We set the mic about s foot or so from the cabinet, and after a quick listen, we moved the microphone forward perhaps two inches. It was all very simple, and very productive. Very little time was squandered twittering knobs and wiggling stands.

The session was a success on multiple fronts. Scott got to keep his tone, and Jon, the producer, got to keep his sanity. It was a pleasant evening for all. The moral to this story? Think about what you are trying to accomplish, take your time, keep it simple, and by all means, enjoy the process.

Monday, October 1, 2007

More Tips For Recording Vocals

Sound and Recording
B. Thomas Cooper

When it comes to recording vocals, misconceptions abound. So many wonderful singers, so little dependable information. We are all instantly capable of recognizing a strong vocal performance, but what goes into capturing that performance usually isn't so obvious.
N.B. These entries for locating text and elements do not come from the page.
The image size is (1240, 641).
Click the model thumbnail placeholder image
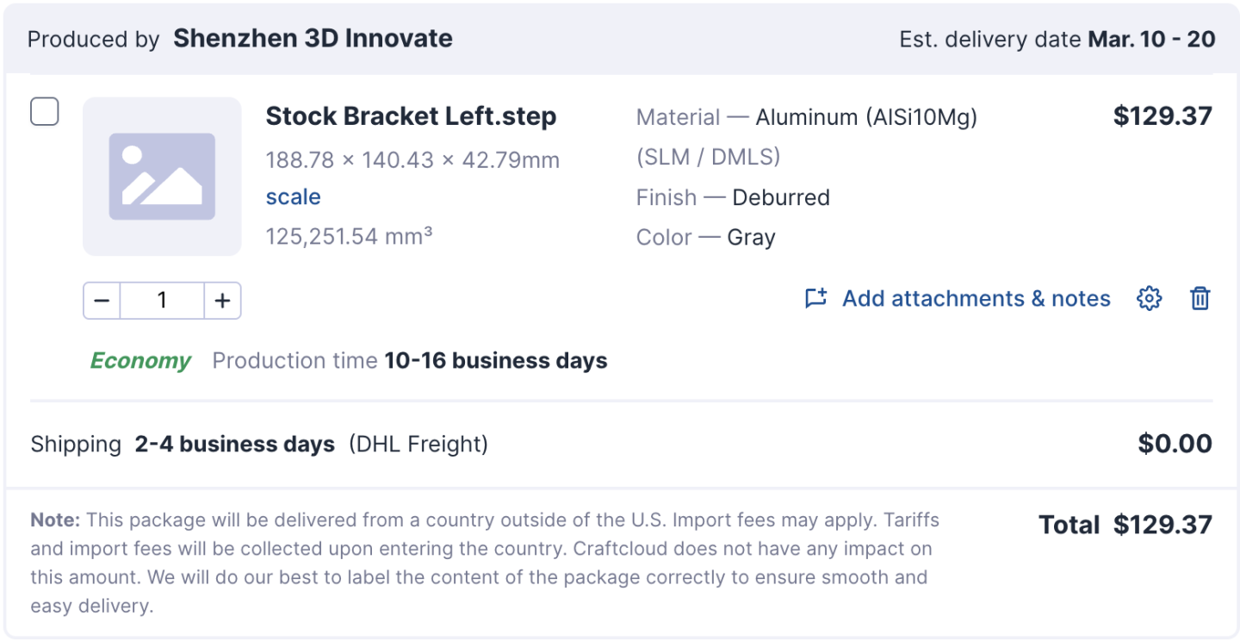tap(162, 176)
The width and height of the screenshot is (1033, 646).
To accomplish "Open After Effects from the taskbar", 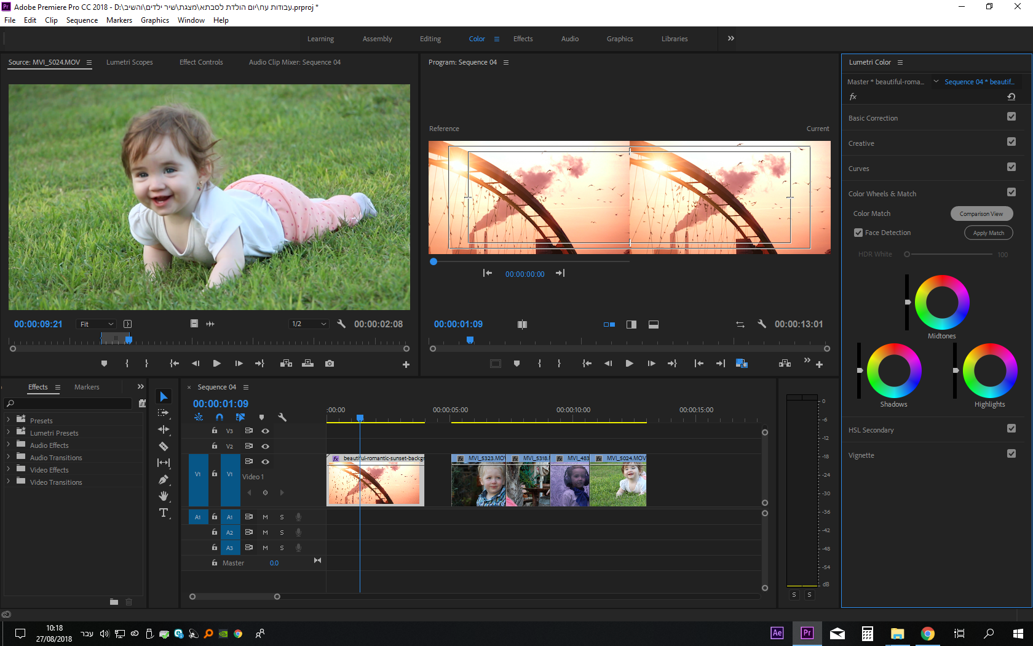I will 777,633.
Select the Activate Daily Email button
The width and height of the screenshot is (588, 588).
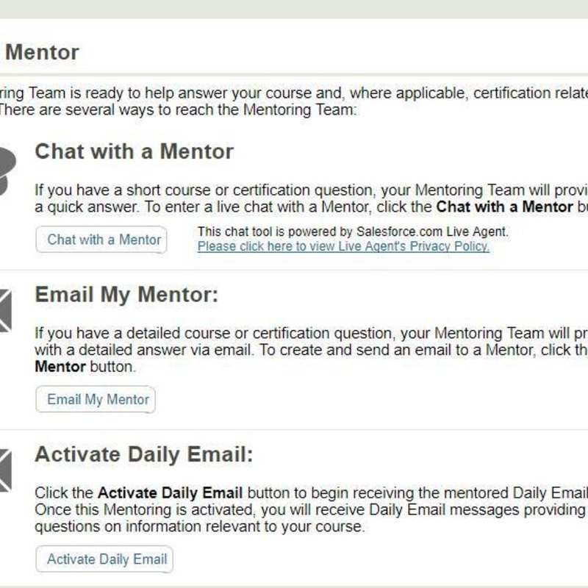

It all starts with a good singer and a good song. From there, choose a reliable microphone. Many engineers prefer using large diaphragm condenser microphones, but I have no preference. After thirty years of intensive studio experience I have learned to rely on the vocalist, not the microphone. While working as a staff producer at the world famous Power Station Studios, I had at my disposal, nearly every mic imaginable. One quickly learns that not every vocal should be captured with an expensive ribbon mic. Think hard about what it is you're trying to accomplish. Feel free to experiment.

sound and recording

Remember, good microphone technique and proper singing habits will profoundly effect your vocal performance. A mic can only capture what you produce. Once the performance has been captured, it can be enhanced through various means, including reverb, compression, etc. but all the reverb in the world will not drown out a bad performance.

Singers tend to be a finicky lot, a fact I can personally attest to. Still, no two vocalists are alike. Do whatever it takes to make the singer comfortable and confident. A good headphone mix is crucial. If you can't hear what your doing, you stand little chance of doing it well. I can honestly say the Power Station had the best headphone systems I have ever experienced. It is little wonder to me why the studio produced so many hit records.

From here, things get somewhat slippery. A producer like Terry Date will not approach a vocal for the Deftones in the same manner Jim Steinman might approach a Meat Loaf recording. Even at the highest levels of the industry, approach can be radically different.

Unless all indications suggest to the contrary, go with the flow. In other words, don't rock the boat. Learn all you can about recording, and keep an open mind. A vocal track can make or break an otherwise average recording. It is our goal to recognize the difference.